**Exercise details**
Output exactly the lines from the one with "Where should I click to: Open" through the last line of the data below, both included, and nothing more.

══════

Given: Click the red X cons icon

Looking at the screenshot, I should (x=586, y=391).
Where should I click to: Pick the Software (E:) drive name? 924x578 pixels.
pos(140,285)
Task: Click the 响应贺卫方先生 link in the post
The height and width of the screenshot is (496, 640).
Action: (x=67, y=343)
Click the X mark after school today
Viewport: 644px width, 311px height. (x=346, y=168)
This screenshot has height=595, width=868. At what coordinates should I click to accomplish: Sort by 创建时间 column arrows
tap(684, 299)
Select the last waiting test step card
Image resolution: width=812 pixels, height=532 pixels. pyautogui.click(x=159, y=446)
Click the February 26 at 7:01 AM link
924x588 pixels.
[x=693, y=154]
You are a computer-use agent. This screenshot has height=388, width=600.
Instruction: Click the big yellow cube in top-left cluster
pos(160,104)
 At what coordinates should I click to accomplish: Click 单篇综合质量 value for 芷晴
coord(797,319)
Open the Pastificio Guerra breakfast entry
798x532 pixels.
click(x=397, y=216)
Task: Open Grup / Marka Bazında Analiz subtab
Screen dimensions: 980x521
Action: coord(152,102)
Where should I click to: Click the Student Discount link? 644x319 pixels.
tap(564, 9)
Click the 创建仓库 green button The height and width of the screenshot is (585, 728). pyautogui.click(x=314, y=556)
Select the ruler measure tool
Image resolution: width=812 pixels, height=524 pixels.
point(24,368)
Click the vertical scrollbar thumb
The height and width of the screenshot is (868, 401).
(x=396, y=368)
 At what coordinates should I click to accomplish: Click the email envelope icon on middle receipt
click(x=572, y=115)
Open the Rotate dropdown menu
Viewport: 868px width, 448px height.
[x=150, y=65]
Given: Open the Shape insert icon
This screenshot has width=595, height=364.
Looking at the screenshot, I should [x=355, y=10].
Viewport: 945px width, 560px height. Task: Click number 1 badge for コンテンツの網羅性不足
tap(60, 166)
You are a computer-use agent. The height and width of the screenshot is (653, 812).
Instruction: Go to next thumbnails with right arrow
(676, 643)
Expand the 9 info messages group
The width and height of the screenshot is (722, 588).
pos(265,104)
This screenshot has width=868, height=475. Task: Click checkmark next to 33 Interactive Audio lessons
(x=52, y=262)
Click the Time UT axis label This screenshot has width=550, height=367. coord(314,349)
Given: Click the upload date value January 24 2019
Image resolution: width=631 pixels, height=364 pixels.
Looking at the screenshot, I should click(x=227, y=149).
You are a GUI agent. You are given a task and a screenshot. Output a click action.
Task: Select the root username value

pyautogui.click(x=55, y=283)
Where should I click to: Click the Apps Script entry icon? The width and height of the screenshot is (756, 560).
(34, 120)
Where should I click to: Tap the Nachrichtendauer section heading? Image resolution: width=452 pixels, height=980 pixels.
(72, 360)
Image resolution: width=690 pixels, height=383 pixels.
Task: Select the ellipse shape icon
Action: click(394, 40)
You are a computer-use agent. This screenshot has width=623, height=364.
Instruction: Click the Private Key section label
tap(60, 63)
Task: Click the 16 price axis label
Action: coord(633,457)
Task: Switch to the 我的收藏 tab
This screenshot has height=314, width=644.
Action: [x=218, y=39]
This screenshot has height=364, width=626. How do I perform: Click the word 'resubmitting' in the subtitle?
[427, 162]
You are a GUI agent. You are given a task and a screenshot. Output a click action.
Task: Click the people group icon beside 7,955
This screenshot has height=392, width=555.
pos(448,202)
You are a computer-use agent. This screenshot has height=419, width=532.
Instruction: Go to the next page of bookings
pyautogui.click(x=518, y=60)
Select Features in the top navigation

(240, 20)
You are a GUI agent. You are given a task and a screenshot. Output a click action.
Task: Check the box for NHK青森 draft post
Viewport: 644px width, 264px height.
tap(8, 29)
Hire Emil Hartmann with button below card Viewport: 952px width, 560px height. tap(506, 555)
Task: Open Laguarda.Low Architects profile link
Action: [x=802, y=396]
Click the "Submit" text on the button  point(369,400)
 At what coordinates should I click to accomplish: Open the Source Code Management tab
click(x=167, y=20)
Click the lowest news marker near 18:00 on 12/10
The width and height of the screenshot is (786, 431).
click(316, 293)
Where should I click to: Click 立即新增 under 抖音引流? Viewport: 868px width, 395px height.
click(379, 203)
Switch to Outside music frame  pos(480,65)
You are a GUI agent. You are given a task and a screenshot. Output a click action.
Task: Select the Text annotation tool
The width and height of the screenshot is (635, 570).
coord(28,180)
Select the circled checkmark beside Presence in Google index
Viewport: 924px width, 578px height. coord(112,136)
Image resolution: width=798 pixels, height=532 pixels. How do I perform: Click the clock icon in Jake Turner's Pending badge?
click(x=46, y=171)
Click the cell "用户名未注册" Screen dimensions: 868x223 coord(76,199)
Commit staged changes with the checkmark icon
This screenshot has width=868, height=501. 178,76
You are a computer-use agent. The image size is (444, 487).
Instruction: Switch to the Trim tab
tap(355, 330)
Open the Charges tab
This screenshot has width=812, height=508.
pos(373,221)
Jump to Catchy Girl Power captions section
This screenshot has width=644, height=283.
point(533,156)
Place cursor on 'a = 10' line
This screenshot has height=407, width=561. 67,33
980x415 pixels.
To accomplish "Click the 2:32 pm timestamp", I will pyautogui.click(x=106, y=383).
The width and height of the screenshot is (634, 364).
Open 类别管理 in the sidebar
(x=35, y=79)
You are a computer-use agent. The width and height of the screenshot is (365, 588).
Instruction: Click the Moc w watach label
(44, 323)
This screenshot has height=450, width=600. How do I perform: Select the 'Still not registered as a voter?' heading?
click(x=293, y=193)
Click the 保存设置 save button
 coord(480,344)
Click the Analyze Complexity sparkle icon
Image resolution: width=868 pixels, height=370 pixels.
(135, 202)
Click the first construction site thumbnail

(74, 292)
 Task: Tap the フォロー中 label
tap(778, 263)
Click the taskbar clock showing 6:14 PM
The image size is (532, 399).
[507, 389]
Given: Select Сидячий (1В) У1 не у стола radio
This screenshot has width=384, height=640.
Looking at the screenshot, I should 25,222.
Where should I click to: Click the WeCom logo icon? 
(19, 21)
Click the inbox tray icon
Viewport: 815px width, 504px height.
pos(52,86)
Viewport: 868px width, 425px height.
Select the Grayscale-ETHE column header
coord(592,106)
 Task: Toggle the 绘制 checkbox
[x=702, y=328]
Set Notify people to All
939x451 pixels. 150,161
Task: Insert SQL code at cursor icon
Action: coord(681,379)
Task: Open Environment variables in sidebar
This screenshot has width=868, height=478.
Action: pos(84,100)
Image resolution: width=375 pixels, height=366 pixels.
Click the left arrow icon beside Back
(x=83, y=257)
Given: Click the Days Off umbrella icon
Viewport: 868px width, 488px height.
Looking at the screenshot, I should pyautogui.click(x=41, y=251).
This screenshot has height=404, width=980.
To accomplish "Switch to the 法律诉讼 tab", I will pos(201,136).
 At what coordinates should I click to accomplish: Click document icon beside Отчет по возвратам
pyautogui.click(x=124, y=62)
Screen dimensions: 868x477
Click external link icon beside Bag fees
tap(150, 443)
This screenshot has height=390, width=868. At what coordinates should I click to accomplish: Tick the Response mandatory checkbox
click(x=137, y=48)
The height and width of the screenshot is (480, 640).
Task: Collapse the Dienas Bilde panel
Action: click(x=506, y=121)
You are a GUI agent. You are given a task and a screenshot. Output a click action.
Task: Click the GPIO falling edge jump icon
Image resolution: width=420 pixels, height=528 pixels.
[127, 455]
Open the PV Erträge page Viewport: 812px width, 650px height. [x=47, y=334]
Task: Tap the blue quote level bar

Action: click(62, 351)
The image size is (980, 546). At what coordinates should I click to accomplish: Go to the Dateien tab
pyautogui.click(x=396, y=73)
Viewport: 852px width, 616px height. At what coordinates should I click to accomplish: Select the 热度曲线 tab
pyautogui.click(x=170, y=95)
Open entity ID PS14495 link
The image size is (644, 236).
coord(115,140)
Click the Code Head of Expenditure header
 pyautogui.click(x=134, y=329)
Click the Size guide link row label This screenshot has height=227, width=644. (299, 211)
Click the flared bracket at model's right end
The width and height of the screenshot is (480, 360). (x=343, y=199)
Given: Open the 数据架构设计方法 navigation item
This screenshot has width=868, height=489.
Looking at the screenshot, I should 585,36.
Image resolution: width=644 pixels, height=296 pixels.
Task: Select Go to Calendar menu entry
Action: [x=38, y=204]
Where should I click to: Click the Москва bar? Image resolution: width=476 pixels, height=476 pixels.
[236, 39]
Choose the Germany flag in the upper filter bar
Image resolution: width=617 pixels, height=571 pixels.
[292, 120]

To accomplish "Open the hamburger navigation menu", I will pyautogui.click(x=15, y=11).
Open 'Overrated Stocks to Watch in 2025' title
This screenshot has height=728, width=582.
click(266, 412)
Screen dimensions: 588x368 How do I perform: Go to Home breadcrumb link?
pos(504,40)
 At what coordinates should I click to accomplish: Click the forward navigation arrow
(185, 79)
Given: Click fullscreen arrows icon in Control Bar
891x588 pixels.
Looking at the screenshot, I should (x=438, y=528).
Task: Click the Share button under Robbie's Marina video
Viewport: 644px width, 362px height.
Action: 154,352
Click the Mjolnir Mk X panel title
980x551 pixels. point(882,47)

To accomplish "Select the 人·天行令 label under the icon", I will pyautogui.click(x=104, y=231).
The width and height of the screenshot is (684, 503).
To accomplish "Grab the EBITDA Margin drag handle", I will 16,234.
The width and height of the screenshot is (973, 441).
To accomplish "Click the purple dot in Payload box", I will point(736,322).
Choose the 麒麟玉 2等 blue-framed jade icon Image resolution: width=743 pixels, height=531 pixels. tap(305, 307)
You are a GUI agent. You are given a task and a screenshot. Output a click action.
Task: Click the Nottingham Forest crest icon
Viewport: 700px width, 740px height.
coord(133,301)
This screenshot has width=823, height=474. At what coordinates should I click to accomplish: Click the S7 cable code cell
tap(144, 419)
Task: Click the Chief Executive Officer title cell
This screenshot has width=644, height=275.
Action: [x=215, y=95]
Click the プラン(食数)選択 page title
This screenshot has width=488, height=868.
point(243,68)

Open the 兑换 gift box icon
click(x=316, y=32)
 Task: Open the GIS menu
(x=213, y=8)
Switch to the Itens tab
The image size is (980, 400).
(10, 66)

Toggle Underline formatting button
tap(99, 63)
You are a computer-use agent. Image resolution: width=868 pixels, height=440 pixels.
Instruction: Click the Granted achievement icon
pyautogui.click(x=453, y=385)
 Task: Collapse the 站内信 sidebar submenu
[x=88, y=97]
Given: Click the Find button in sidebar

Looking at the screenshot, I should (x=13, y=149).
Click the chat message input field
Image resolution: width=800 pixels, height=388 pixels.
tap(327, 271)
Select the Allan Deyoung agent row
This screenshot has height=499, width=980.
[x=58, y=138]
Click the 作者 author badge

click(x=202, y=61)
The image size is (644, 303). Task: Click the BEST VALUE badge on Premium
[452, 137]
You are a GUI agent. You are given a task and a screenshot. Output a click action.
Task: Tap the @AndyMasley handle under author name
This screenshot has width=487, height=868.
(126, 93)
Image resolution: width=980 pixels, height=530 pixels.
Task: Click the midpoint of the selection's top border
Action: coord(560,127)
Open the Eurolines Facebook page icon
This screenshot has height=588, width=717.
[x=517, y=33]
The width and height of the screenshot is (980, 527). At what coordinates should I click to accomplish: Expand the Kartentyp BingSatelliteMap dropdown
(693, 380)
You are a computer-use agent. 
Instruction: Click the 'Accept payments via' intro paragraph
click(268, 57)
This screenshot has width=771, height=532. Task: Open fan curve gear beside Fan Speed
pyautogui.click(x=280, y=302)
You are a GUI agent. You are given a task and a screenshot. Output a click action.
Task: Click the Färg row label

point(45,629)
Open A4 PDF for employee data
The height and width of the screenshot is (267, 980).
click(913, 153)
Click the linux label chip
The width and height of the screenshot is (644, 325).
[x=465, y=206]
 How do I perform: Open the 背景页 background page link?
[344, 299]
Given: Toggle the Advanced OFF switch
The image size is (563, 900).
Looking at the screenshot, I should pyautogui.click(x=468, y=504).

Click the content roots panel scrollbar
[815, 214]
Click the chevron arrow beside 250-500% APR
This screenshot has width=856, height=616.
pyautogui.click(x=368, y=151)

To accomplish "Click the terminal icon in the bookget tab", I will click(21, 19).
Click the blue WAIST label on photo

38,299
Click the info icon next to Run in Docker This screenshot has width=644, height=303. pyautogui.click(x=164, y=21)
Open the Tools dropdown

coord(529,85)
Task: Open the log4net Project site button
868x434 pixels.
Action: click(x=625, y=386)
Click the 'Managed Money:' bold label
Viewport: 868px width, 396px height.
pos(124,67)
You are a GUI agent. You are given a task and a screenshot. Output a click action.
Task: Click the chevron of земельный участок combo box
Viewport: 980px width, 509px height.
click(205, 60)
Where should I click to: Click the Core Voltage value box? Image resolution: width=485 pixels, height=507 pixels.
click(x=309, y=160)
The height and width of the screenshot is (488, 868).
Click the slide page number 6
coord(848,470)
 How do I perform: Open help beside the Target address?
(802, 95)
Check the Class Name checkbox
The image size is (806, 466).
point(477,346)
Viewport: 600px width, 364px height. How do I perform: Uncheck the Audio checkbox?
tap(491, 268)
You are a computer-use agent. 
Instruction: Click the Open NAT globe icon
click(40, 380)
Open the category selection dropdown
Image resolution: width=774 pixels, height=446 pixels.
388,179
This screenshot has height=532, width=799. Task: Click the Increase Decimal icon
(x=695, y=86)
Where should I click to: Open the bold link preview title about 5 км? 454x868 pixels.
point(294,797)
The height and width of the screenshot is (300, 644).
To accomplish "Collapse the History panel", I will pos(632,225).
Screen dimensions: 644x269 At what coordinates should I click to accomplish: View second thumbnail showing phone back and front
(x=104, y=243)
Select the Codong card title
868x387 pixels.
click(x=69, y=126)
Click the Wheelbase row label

══════

**Task response**
Where should I click to: Open the bold link preview title about 5 км? 454x868 pixels.
point(294,797)
The height and width of the screenshot is (300, 644).
To accomplish "Collapse the History panel", I will pos(632,225).
Screen dimensions: 644x269 At what coordinates should I click to accomplish: View second thumbnail showing phone back and front
(x=104, y=243)
Select the Codong card title
868x387 pixels.
click(x=69, y=126)
Click the Wheelbase row label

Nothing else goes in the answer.